*Text segment*

**********

The drivers of vulnerability in Bangladesh are complex. For example, communities in the chars and flood-prone areas are so exposed to flooding because they have settled on floodplains, driven by extremely high population density. Bangladesh is approximately the size of the State of New York with more than half the population of the United States. As a result, land is scarce, and particularly poorer households find themselves settling on the precarious, yet highly fertile, land of the floodplains.
Although flooding is a prevalent feature of the Bangladesh landscape, much remains to be done to enhance the resilience and address the vulnerabilities of the country’s population. It should also be noted that although flooding is a natural process in Bangladesh and that development programmes should not rely on climate reductive narratives to aim to entirely obstruct them. Furthermore, climate change does seem to be having some impacts on flooding and rainfall variability during the monsoon season in Bangladesh. For example, the seasonality of monsoon rainfall seems to be undergoing some changes, with heavier rains being seen particularly in the pre-monsoon season and less rainfall during the peak (June) monsoon season; this could have considerable effects on agriculture and livelihoods in the country. Further changes are likely to materialise as climate change progresses. The proportion of annual flood-affected area also appears to be increasing, as seen in Figure 1 (B). Considering the correlation between economic loss and the percentage of the area affected, this underlines the urgent need to build resilience to flooding that should take into account of the spatial variability as ‘one size fits all solution’ may lead to maladaptation to climate change.

**********

*Material shown*
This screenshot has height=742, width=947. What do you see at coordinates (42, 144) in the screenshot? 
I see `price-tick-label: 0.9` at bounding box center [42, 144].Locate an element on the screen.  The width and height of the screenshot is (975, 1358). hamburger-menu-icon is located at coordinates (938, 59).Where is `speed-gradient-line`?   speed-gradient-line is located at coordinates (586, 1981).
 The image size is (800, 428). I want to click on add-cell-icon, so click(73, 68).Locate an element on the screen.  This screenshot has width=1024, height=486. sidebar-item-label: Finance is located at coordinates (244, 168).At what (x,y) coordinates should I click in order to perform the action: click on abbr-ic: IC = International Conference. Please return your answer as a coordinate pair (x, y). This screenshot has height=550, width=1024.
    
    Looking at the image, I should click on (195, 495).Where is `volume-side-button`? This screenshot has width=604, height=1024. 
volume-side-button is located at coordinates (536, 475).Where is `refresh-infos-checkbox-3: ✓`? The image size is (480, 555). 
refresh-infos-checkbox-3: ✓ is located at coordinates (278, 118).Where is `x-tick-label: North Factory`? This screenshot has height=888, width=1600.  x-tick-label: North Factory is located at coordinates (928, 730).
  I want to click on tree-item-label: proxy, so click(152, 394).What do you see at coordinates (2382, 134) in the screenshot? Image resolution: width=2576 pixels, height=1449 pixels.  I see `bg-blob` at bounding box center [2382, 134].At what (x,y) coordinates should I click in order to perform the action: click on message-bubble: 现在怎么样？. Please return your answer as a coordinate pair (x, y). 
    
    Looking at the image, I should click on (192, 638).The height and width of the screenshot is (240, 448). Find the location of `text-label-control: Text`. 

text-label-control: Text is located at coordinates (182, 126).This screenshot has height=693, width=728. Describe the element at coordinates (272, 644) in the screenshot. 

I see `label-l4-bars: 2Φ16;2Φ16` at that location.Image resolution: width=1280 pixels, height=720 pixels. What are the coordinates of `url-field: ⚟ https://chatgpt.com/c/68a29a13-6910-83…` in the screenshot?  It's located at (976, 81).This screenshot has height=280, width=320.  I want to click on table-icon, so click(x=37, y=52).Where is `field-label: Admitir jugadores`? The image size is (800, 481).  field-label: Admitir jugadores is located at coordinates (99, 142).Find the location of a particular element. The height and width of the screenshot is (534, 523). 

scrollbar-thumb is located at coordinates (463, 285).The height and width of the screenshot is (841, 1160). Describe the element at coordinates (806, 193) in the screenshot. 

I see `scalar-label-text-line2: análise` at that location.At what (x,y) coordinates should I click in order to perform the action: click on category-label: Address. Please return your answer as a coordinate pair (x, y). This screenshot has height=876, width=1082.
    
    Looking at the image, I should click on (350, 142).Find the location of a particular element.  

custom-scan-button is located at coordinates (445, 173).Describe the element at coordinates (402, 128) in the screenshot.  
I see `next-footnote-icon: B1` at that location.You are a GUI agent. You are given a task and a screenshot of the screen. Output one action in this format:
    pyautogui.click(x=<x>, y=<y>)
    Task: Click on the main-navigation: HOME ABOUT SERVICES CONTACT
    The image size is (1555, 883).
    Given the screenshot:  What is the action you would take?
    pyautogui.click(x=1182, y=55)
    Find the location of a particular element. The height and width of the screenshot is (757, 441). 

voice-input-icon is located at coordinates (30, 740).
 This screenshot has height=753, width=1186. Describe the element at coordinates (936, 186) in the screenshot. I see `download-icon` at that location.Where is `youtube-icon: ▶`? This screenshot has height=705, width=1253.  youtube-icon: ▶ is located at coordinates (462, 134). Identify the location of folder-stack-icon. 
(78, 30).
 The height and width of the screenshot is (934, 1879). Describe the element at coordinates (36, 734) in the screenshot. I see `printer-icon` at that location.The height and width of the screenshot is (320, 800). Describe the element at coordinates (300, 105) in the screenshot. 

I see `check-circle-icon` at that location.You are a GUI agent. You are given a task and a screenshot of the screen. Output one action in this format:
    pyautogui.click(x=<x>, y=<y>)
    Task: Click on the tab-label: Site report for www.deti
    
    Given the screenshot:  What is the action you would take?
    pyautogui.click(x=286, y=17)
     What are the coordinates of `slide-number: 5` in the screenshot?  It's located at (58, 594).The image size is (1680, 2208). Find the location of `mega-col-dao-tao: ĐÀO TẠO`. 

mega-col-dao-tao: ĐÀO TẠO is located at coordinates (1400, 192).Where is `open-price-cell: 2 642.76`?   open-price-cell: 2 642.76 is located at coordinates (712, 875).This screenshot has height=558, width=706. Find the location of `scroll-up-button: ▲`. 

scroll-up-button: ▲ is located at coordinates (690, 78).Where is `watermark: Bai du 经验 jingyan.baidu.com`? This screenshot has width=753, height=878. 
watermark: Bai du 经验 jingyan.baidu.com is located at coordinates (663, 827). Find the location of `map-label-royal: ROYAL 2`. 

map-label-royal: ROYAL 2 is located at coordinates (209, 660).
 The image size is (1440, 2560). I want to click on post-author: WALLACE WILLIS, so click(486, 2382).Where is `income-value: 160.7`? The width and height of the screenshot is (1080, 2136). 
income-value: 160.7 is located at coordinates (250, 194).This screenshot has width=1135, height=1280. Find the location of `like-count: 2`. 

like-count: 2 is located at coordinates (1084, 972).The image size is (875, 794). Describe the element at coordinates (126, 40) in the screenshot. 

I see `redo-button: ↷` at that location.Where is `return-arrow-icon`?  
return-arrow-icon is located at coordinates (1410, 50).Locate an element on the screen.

**********

*Activities*
1: Using the text on flooding in Bangladesh, decide whether each statement agrees with it. Answer yes or no for each and quote the words that decide it.
(a) Bangladesh is about the size of the State of New York.
(b) The heavier rains come particularly during the peak (June) monsoon season.
(c) The proportion of annual flood-affected area appears to be shrinking.
2: Translate this sentence from the text on flooding in Bangladesh into Spanish: "As a result, land is scarce, and particularly poorer households find themselves settling on the precarious, yet highly fertile, land of the floodplains."
3: Carry on the text on flooding in Bangladesh from its last sentence.

*Your responses*
1:
(a) Yes: "Bangladesh is approximately the size of the State of New York"
(b) No: "with heavier rains being seen particularly in the pre-monsoon season and less rainfall during the peak (June) monsoon season"
(c) No: "The proportion of annual flood-affected area also appears to be increasing"

2: Como resultado, la tierra es escasa, y en particular los hogares más pobres terminan asentándose en las tierras precarias, pero muy fértiles, de las llanuras aluviales.

3:
As it stands, considerable sections of the population of Bangladesh remain trapped in a vicious cycle of high exposure and vulnerability, flooding, and poverty, which in turn exacerbates exposure and vulnerability. To begin to truly address the social, economic, and developmental challenges brought by floods, underlying structures of poverty and inequality must be addressed. Any approach to flood mitigation in the country that fails to reckon with the flood risk framework – specifically vulnerability and exposure – will fall short of preventing flood damage to communities and economic losses.
MAPS Faculty summer interns, Jasmine Andean (Global Humanitarian Studies BSc alumna) and Siyao Li (Second-year Arts and Sciences BASc student) have been supervised by Dr Mohammad (Shams) Shamsudduha, UCL Department of Risk and Disaster Reduction.
The views expressed in this blog are those of the author(s).